Jason’s idea of “gearing down” means taking very specific steps: reducing net exposure, rotating to more defensive strategies, and reducing beta to zero. This gear-down concept demonstrates that while Jason is full speed ahead in rising and stable markets, he knows when, how, and where to take a detour when there’s a crash up ahead. Jason says, “We aim to participate in bull markets and sit out of bear markets.” All investors should understand and implement risk management in their trading or investing practice, since protecting capital is just as important, or some might argue more important, than growing capital in the market.

In addition to the core long/short investment strategy employed at EdgeHill Partners, Jason also shared with me the other strategies he used while he was a managing director, co-head of the Absolute Return/ Arbitrage Group at Scotia Capital. The Absolute Return Group is responsible for developing and delivering cross-platform alpha-generating ideas for the hedge fund community.

Jason Mann’s 21 Investing Lessons:

1) “The way we run money here is quantitative, or systematic, or rules driven.”

2) “We want to buy the best combination of cheap, rising, and stable stocks.”

3) “Most important though is to determine the price of a company relative to its historical ability to generate cash. That’s what we care about when we measure value.”

4) “Forward estimates are just that — an estimate, just a collection of guesses — whereas backwards looking is a factual representation of what a company has been able to do.”

5) “Value works because the market becomes overly pessimistic about a formerly good company’s ability to ever regain its footing and generate cash flows.”

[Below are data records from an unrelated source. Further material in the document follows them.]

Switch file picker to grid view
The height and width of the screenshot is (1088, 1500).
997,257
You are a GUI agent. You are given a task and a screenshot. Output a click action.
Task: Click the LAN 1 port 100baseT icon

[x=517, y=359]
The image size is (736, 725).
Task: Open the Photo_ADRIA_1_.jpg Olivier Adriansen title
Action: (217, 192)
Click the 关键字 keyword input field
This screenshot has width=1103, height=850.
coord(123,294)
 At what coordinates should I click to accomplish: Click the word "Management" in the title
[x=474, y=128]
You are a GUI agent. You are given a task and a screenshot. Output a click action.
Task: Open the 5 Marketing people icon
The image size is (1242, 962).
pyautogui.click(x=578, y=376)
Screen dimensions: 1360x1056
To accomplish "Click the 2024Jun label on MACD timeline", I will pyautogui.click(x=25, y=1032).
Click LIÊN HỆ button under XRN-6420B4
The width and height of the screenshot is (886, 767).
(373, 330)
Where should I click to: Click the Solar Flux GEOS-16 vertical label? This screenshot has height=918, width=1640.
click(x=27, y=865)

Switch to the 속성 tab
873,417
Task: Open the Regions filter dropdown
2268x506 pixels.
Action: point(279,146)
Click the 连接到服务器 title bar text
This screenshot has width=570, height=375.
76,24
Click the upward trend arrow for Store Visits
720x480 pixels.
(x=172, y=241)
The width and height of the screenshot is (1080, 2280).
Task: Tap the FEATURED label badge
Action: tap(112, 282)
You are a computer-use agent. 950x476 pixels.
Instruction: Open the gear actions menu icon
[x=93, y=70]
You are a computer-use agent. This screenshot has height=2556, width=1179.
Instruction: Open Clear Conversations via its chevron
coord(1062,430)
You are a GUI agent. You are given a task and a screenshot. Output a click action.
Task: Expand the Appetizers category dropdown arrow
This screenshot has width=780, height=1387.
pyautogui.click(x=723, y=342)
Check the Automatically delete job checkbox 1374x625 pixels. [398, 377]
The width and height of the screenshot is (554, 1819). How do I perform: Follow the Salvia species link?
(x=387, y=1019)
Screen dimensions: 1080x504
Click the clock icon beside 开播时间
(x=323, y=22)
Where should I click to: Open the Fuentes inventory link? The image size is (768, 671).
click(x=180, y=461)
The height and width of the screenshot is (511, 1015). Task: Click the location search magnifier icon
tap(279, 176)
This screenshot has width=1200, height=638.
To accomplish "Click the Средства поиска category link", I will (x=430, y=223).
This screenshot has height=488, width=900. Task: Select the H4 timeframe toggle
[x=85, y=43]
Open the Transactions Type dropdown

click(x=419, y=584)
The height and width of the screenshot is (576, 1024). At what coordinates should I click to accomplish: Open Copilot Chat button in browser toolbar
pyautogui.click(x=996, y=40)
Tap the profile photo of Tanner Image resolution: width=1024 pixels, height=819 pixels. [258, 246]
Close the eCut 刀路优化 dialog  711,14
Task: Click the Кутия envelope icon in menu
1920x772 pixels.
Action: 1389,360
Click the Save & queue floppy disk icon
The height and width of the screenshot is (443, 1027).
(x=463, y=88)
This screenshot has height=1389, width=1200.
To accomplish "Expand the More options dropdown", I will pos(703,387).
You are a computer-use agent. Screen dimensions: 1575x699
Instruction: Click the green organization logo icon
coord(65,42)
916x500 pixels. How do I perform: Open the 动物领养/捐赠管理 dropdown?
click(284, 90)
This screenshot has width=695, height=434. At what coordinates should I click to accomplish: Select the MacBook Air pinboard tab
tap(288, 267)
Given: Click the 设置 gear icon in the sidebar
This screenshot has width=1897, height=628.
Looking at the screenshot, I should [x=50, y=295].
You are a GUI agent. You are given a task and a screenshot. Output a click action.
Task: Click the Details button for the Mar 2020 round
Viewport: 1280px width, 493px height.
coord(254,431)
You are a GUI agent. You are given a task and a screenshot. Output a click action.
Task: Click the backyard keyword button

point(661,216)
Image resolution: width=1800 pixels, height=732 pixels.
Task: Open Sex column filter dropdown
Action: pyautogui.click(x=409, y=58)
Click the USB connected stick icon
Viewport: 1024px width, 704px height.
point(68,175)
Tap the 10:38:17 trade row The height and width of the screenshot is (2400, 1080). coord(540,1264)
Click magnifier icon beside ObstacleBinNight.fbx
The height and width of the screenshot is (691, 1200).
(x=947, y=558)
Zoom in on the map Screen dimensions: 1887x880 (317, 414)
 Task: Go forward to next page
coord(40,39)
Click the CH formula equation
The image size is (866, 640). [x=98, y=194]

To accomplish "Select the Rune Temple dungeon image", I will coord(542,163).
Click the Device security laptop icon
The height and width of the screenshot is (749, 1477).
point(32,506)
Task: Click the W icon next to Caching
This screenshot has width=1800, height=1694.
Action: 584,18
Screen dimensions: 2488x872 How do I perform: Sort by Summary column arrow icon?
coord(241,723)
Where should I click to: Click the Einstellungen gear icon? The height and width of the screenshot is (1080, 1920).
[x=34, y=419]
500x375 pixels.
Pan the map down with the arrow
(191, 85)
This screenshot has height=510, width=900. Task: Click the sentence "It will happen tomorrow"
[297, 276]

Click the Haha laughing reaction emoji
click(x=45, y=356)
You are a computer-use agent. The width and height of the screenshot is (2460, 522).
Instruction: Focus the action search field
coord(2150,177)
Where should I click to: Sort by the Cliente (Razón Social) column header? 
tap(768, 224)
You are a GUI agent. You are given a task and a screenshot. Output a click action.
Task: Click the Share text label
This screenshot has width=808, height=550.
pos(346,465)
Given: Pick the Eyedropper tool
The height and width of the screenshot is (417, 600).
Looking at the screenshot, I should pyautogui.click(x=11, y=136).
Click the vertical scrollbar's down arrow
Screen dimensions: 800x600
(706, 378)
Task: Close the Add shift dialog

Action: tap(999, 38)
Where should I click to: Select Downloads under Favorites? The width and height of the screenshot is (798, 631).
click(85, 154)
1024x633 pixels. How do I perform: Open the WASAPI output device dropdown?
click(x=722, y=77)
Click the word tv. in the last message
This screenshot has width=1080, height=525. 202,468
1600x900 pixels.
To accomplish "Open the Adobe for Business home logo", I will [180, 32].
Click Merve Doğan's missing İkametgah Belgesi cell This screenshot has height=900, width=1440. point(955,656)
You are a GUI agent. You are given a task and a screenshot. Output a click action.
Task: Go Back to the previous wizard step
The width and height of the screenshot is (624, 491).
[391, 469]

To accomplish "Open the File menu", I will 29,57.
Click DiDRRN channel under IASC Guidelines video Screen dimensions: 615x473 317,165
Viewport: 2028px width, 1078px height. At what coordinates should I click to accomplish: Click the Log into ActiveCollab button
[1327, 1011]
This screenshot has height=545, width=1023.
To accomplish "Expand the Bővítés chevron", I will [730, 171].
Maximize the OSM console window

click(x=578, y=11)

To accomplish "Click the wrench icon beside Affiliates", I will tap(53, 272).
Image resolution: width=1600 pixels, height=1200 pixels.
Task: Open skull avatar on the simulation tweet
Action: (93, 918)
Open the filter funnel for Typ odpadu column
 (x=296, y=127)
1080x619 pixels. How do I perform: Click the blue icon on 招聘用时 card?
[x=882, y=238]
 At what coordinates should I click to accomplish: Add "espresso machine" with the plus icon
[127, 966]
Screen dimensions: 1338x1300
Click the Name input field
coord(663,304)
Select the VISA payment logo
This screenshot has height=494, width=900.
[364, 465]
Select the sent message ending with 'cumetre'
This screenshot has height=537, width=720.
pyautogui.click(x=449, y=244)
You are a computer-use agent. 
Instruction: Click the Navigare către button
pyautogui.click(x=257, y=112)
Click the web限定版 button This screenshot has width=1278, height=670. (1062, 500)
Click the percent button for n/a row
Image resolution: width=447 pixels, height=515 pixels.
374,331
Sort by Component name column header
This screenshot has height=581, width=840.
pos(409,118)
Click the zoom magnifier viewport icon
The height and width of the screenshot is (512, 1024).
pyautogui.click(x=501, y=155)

6) “‘What do you call a stock that’s down 90%? A stock that was down 80% and then got cut in half.’ You can buy something at an 80% discount and still take a lot of pain waiting for that value to play out.”

7) “Because we are both long and short, we can benefit from both sides of that trade.”

8) “Momentum feeds on itself. Think about the manager who manages $100 million, but then receives another $100 million. What do they typically do? They go buy the same stocks they already own.”

9) “The classic definition of momentum is 12-month rolling returns. I ask, ‘What has this stock done over the last 12 months, relative to all the other stocks in the index?’”

10) “[We’ll] score a stock relative to how well it’s done on that measure, relative to all the other stocks, and we want to buy the stocks that have the best price momentum and the cheapest valuation.”

11) “Who would ever buy overvalued, declining, volatile stocks? However, there’s a huge behavioural bias to buy those stocks. They have lottery ticket–like payoffs.”

12) “There is a behavioural bias to trade relatively liquid, small-cap, volatile stocks that can go up or down 10% a day. Holding those stocks in a buy-and-hold-type environment is ruinous to returns on a long-term basis. You can get periodic great returns, and long-term terrible returns.”

13) “We take an amount of risk where the expected volatility and drawdown is going to be in the 10% range.”

14) “Because we’re operating with repeatable human behavioural biases in terms of the market participants, you have a market that rhymes.”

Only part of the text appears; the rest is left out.